CrossAmerica Partners LP heads into its May 7 earnings call with options positioning sharply more defensive than at any point in recent months.
The clearest signal is in the put/call ratio. It has jumped to 0.47, more than 2.5 standard deviations above its 20-day average of 0.18 — the highest defensive reading in at least a year, approaching but below the 52-week peak of 0.69. That kind of shift in a thinly traded MLP is notable. It points to real demand for downside protection, not background noise. The stock itself has drifted lower, off roughly 1.8% on the week and 0.7% on the day, closing at $20.72.
Short interest tells a much quieter story, and that contrast matters. At just 0.13% of the float, bearish positioning through the borrow market is negligible. Shares available to lend are abundant — utilization is only 2%, a fraction of the 27% peak recorded over the past year — meaning the cost to borrow has collapsed to roughly 1.25%, down from over 4% a month ago. Whatever caution is showing up in options, it is not being amplified by a crowding of short sellers in the lending market.

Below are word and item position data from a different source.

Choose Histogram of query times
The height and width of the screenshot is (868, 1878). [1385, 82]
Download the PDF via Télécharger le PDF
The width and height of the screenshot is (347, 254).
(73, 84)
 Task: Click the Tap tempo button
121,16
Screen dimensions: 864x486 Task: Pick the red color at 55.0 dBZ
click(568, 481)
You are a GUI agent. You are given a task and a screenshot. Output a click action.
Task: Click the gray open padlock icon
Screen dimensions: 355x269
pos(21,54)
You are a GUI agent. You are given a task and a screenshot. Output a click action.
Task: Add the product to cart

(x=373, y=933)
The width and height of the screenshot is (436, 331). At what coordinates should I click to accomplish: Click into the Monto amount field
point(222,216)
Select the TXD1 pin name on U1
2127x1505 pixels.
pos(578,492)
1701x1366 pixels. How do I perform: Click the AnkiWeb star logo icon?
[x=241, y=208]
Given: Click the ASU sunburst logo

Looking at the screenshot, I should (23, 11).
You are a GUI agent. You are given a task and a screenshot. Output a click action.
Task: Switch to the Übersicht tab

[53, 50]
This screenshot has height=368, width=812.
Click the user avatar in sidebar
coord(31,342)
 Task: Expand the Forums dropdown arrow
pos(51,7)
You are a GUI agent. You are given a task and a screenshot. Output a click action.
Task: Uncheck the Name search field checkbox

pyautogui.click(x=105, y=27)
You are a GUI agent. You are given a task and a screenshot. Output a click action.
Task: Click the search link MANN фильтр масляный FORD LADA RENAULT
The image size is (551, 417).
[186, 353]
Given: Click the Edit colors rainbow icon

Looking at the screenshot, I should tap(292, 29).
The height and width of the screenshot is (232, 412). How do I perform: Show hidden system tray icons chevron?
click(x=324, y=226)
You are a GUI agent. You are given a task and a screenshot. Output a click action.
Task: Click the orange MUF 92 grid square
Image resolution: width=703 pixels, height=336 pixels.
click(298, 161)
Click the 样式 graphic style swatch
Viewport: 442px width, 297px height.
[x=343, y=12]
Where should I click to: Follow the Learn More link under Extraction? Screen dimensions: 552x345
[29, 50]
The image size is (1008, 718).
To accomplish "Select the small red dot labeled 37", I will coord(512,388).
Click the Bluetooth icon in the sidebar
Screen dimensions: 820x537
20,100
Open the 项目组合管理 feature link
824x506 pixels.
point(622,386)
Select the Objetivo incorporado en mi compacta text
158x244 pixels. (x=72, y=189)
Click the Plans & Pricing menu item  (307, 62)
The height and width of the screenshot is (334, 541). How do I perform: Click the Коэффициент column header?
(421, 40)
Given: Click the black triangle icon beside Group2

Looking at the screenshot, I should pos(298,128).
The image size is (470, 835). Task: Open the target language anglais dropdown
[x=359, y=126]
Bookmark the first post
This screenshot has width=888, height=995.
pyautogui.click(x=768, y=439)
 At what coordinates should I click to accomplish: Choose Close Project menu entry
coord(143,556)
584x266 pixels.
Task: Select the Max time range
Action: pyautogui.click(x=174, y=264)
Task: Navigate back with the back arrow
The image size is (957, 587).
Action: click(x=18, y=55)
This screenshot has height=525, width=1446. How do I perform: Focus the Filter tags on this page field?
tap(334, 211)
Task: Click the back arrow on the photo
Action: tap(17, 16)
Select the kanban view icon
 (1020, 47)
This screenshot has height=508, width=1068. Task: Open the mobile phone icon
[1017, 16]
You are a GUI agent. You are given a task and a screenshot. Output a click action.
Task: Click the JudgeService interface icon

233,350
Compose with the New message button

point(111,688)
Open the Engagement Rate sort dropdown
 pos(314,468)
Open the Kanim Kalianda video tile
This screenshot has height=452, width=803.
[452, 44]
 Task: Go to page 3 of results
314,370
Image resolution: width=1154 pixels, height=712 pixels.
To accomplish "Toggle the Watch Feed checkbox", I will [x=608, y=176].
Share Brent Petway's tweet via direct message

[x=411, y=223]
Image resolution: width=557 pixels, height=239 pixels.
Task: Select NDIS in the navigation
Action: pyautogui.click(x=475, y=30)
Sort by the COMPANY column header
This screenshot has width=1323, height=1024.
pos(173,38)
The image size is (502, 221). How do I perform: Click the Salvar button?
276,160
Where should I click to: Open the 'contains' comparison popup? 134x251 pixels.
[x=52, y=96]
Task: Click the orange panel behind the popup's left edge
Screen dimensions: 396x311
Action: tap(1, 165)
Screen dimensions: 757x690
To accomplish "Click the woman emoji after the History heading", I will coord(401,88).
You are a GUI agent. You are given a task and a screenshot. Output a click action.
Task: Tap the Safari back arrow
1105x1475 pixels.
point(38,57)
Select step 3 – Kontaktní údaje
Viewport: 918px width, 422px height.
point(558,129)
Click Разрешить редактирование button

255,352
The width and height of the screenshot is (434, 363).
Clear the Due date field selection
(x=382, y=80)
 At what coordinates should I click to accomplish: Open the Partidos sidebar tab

The ownership structure is highly concentrated, which adds context to the defensive options tilt. Joseph Topper holds roughly 29% of units, with several related entities — John B. Reilly Jr. Trust and Dunne Manning Inc. — accounting for another 23% combined. Invesco holds a further 15%. That leaves a thin free float, so even modest options activity can move the put/call ratio sharply. The February 24 insider cluster — which saw the CFO and COO each sell small parcels at $20.78 alongside routine equity awards — carried little dollar significance and does not change the picture materially. Factor scores paint a supportive backdrop: CAPL ranks in the 96th percentile for EPS surprise and 88th for dividend consistency, suggesting the partnership has a track record of delivering above expectations.
The print will test whether that EPS surprise streak holds at a unit price that has barely moved over the past month, and whether the recent spike in put demand reflects genuine fundamental concern or simply thin-float noise around a catalyst date.